Il tempo si era fermato, lo spazio che si opponeva intorno a lui aveva perso reale consistenza, davanti a lui c’era solo quell’enorme macchia bianca striata che aveva intenzione di raggiungere ad ogni costo. Finalmente la Tigre si arrestò e si voltò indietro per verificare se il suo compagno fosse riuscito a mantenere il passo. Lo vide a pochi passi di distanza, affannato ma composto, lo guardava con uno sguardo fermo e deciso. La Tigre parve quasi sorridergli.

Riprese il cammino adagio, a quella velocità ridotta Otabek ebbe modo di guardarsi intorno e notò che, a differenza della prima volta, non regnavano sovrane le tenebre in quel luogo, ma anzi, riusciva a distinguere bene tutte le sagome degli alberi. Che fosse un buon auspicio?

 

I due compagni camminarono per molto ancora finché l’animale non rallentò ulteriormente il passo, quasi volesse suggerirgli di fare attenzione. Il cavaliere si fidò e si fece cauto, qualunque cosa avrebbero incontrato lo avrebbe affrontato senza esitazione. Mai si sarebbe aspettato di trovare oltre la vegetazione che si parava davanti a loro il luogo in cui aveva visto la Fata la prima volta.

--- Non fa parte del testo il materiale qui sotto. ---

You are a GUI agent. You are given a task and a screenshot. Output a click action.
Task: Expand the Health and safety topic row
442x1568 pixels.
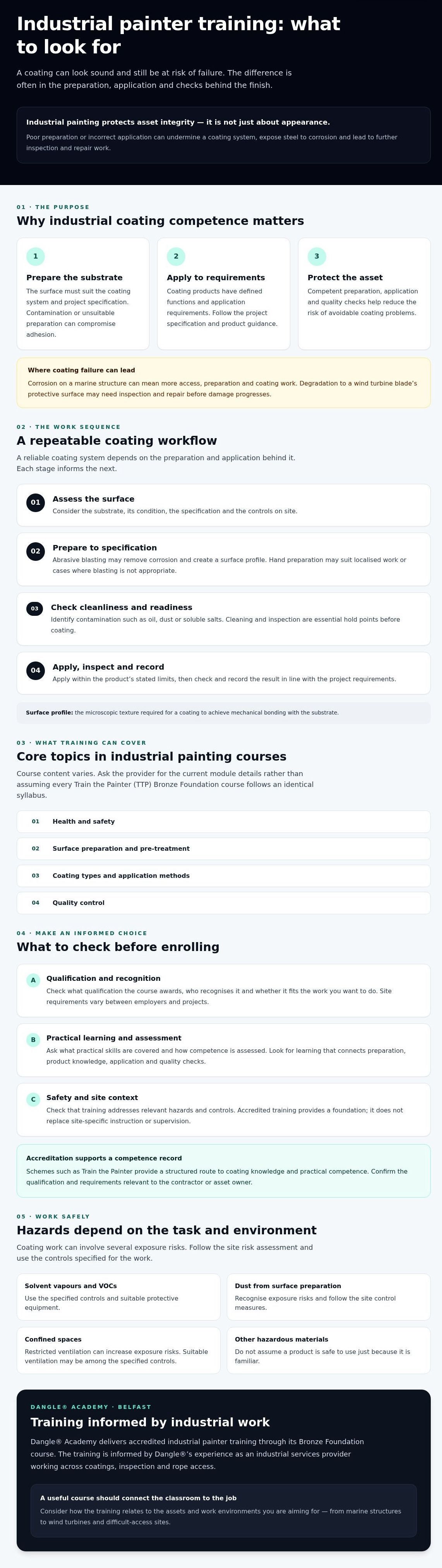pyautogui.click(x=223, y=822)
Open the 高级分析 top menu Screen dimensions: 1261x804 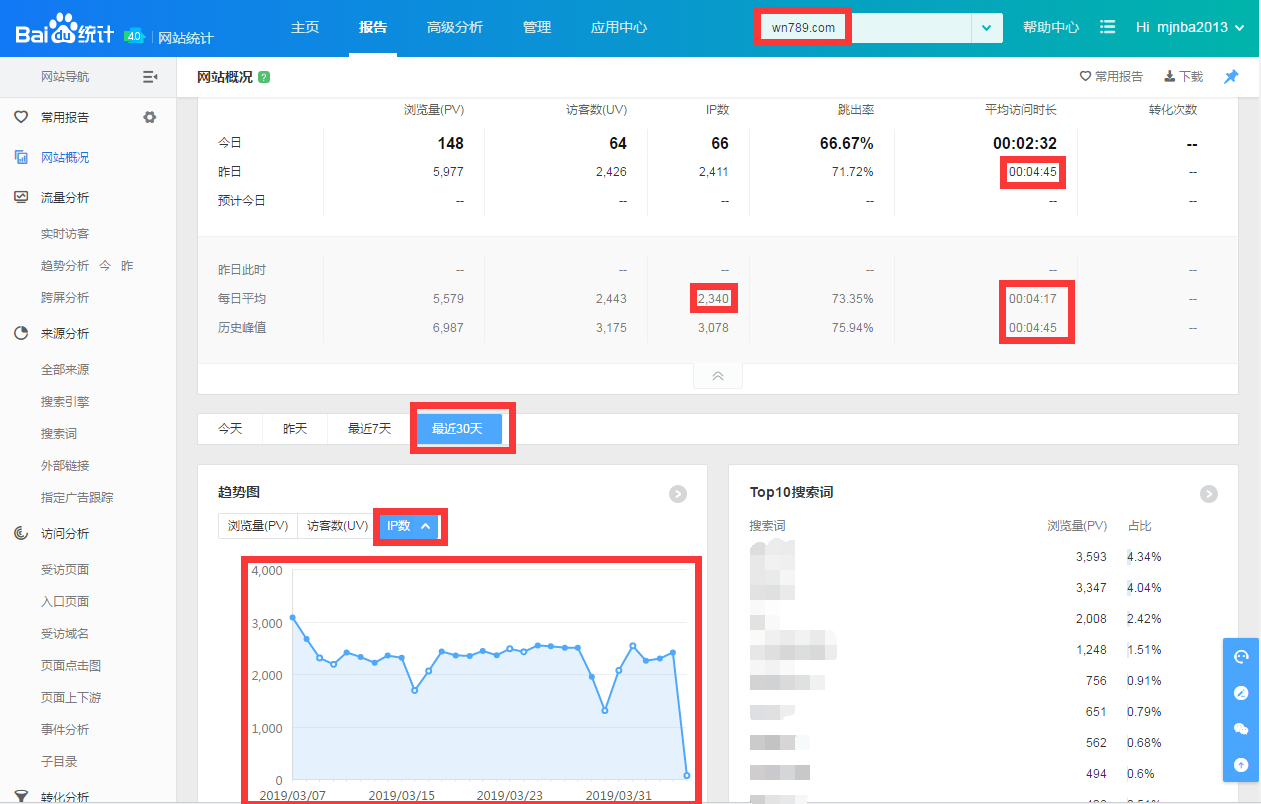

Lo specchio d’acqua rifletteva la luce lunare come allora e tutto intorno riluceva creando un’atmosfera magica. La Tigre si era arrestata al suo fianco e aspettava con trepidazione la Sua venuta.

 

Venne senza far rumore, proprio come la prima volta. Di nuovo, iniziò a danzare. I suoi movimenti erano fluidi ed eleganti; la sua veste, bianca ed argento, catturava la luce lunare facendo risplendere l’intera figura; i suo capelli, biondissimi e sciolti, ricadevano sul viso nascondendo i tratti delicati e armoniosi. La grazia di ogni suo gesto riempiva gli occhi di Otabek tanto che quella figura gli pareva a tratti trasfigurarsi ora in onda ora in vento. Non penso a nulla questa volta, non si riempì la testa di domande come al loro primo incontro. Questa volta si lasciò semplicemente trasportare da quella danza e aprì il suo cuore.

La Fata terminò la sua esibizione rivolgendo le mani al cielo. Una lacrima scese lungo la sua guancia.

Otabek capì.

Quella danza era una preghiera. Una preghiera di speranza. Una preghiera per proteggere tutto quello che gli restava di più caro, quella Natura di cui era custode da tutta l’eternità. E quella preghiera racchiudeva tutto ciò che si celava nel cuore della Fata, un sentimento puro e caldo, un amore incondizionato e innocente verso tutto il creato.